[Collected data]
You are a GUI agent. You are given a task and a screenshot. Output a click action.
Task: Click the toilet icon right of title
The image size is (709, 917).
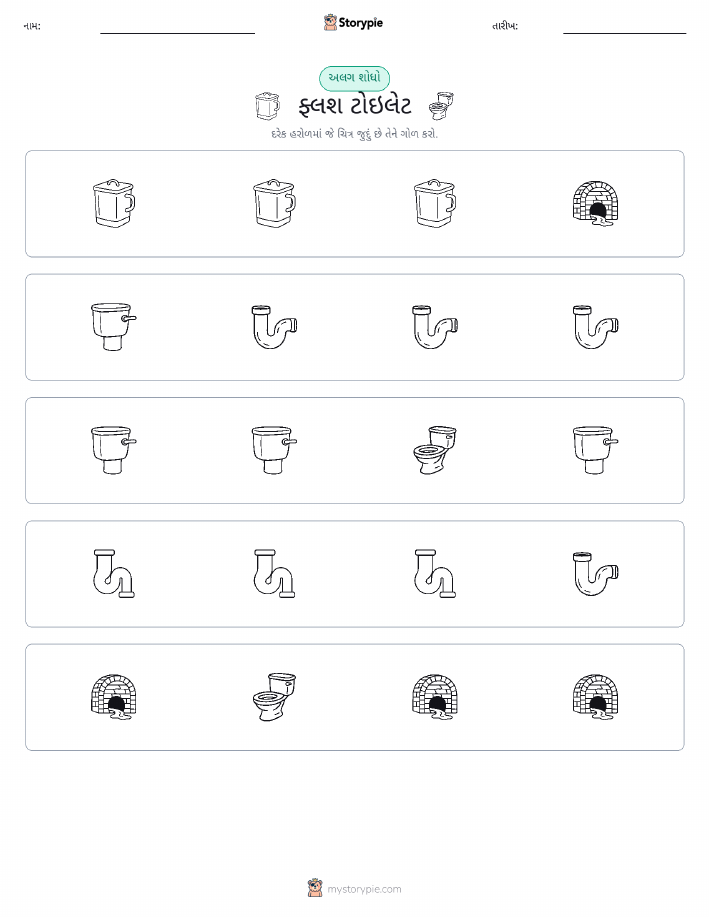click(442, 106)
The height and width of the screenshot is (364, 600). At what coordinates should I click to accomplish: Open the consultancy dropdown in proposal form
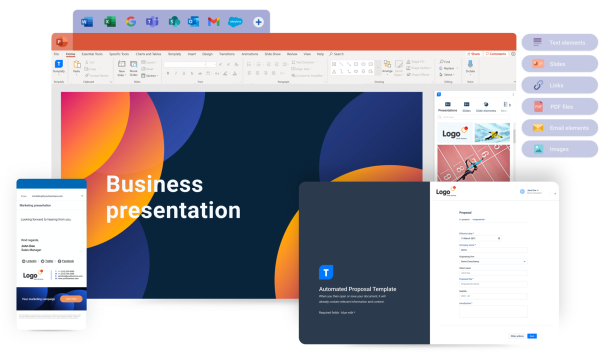pos(493,261)
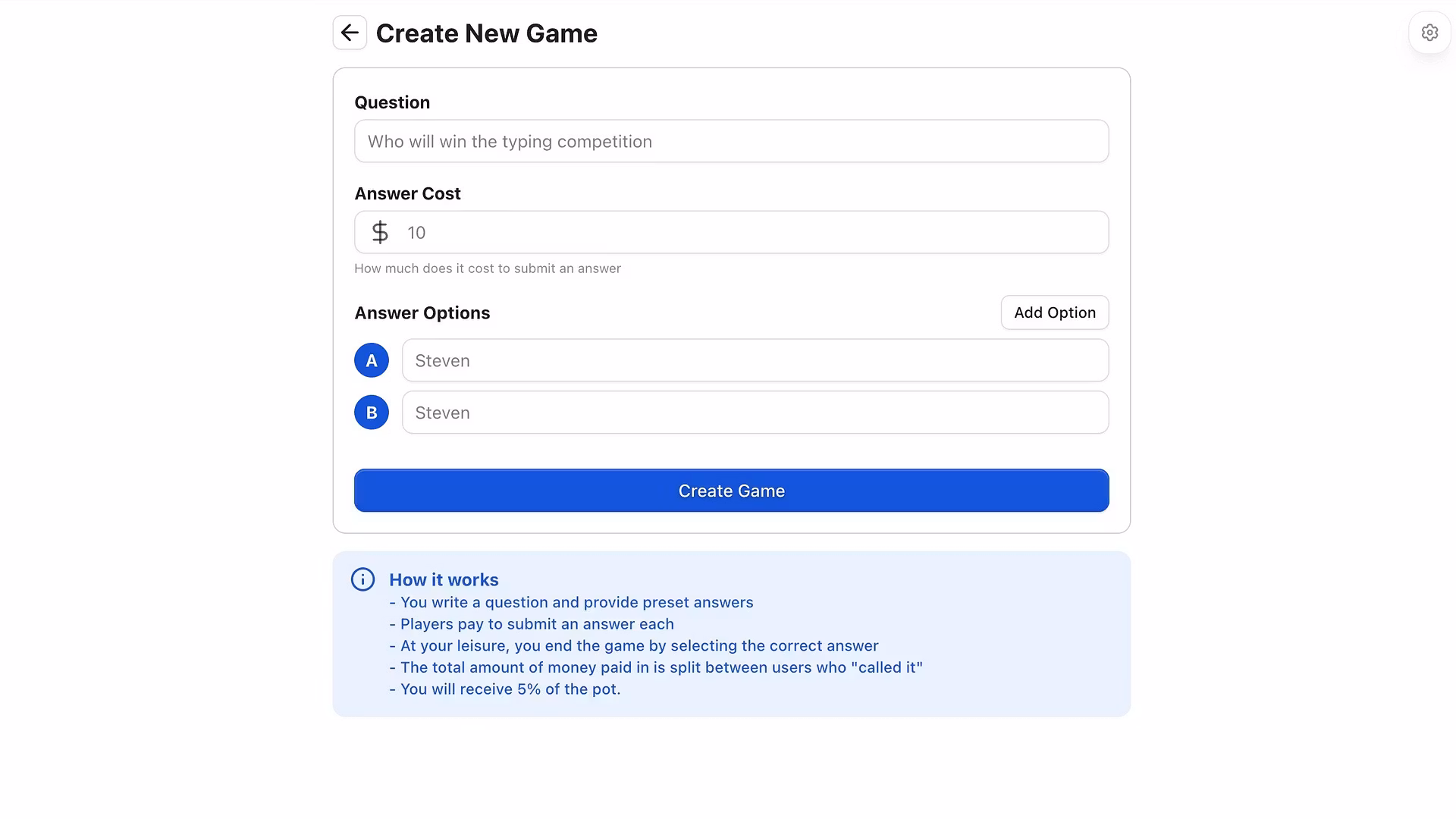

## PROBLEM REQUIREMENTS
Copy every record exactly as it appears, apart from any pictures.

## OUTPUT BELOW
You are a GUI agent. You are given a task and a screenshot. Output a click action.
Task: Click the toilet icon right of title
The image size is (709, 917).
click(442, 106)
The height and width of the screenshot is (364, 600). At what coordinates should I click to accomplish: Open the consultancy dropdown in proposal form
pos(493,261)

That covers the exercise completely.